I have been working with a data set on causes of death in my adopted home state of Utah for a little while now, and I had been struggling with the best way to visualize it. This week, David Robinson released the gganimate package to create animated ggplot2 plots and I thought “AH HA! This is what I have needing.” The data on causes of death in Utah is available here via Utah’s Open Data Catalog and can be accessed via Socrata Open Data API.
I have been having a lot of fun exploring Utah’s Open Data Catalog but I’ve got to admit that this particular data set is a bit of a mess compared to the other ones I have used. Let’s make this more amenable to analysis. To start with, what are we dealing with?
There are some rows that contain sums of the other rows and are not actual observations of numbers of deaths in years, so let’s get rid of those. After that, let’s remake the cause of death factor because it had entries that were links to a website and other not-so-useful information.
The data set includes 46 different causes of death.
The population column contains commas (!) and is a factor so let’s get this fixed and transform it to numeric values.
There are a handful of NA values for some inexplicable reason, but we will deal with that in a little bit. In the columns that record the age adjusted mortality rate, 95% confidence interval, and standard error, there are double asterisks (!!!) instead of zeroes or NA values for years and causes of death where no one died from that cause in that year.
There are some rows in this data set that do have a zero recorded (i.e. zero people died of a certain cause in a certain year), but then there are a whole bunch missing. This is going to make analysis and plotting difficult, so let’s complete this data frame. I just read a great explanation of how tidyr uses complete to fill in missing rows and turn implicit missing values into explicit missing values. In our case here, these aren’t “missing” values so much as zeroes; we’ll get to that a bit later.
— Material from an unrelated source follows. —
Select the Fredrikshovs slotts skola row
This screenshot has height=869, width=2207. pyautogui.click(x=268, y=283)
This data set had the total number of deaths and total age adjusted mortality rate on separate rows for each year, but it will be helpful to have these as columns for each observation. Let’s make a data frame of just the total numbers for each year and then join this data frame to the original one. This will also take care of those NA values in the population column.
Now let’s replace NA values with zeroes for the number of deaths and age adjusted mortality rate.
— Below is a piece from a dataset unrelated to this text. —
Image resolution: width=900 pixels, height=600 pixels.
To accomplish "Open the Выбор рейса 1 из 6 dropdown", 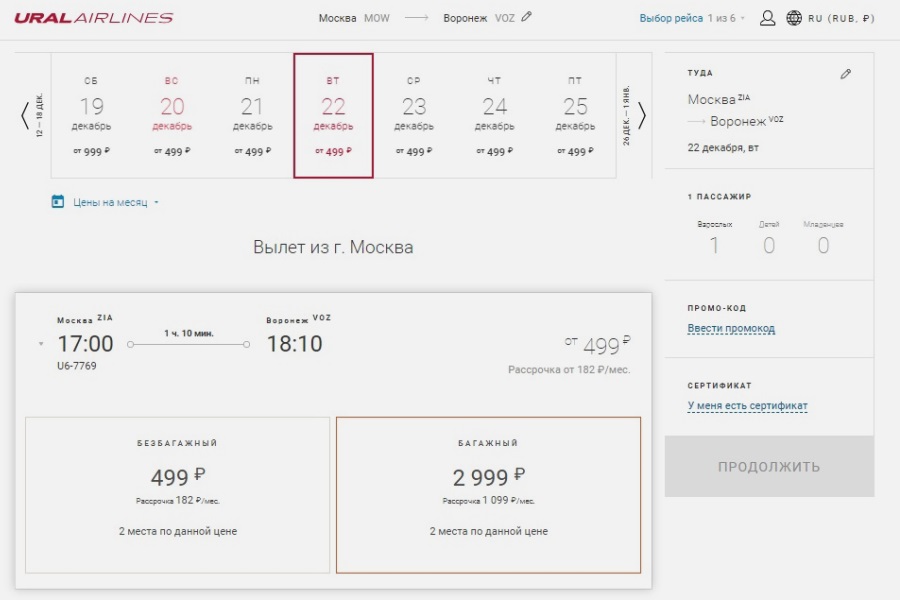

Are we done? I think we’re done. Let’s look at our cleaned, tidy data.
What are the most important causes of death in Utah? Let’s find the top 10 causes of death for the 15 years in this data set.
Heart disease and cancer are far away the most important causes of death in Utah. Let’s take these top 10 causes of death and make a new data frame for some plotting, although this does mean we won’t get to talk about “Arthropod-borne viral encephalitis” and how people in Utah have died from that!
I made a shorter version of the cause of death name for plotting purposes.
Let’s take a look at Utah’s #1 killer, heart disease. First let’s plot the raw number of how many people have died each year.
Oh no! This is very bad, right? Heart disease deaths are going up UP UP. But of course, Utah’s population has been growing steadily during these years as well, so perhaps this is not a particularly meaningful graph. Let’s look at the per capita number of heart disease deaths. These things are typically measured per 100,000 population.
Very different, right? But actually, not only has the population in Utah been growing, but it has been changing in demographics significantly. Utah is very young in population compared to the United States as a whole, but it is less young than it once was. The birth rate in Utah is dropping so the population 10 years ago was younger than the population today. What we really want to look at is the age adjusted mortality rate.
By this measure, we can see that heart disease outcomes have improved in Utah during these years.
Let’s Animate Something
The gganimate package works by using some variable in one’s data as the frame with which to animate a plot. Let’s start with looking at how the causes of death change over the years in the data set and animate over the causes of death. This is so nice because the plot was way too crowded when I tried to plot them all together.
Now let’s look at the causes of death in each year and animate over the years in the data set.
This is perhaps a bit heavy and grim for the weekend, but you know, one of these 46 causes of death (or something very similar) will be written down on a death certificate for all of us one day. Carpe diem, and may you enjoy many more animated GIFs in your life.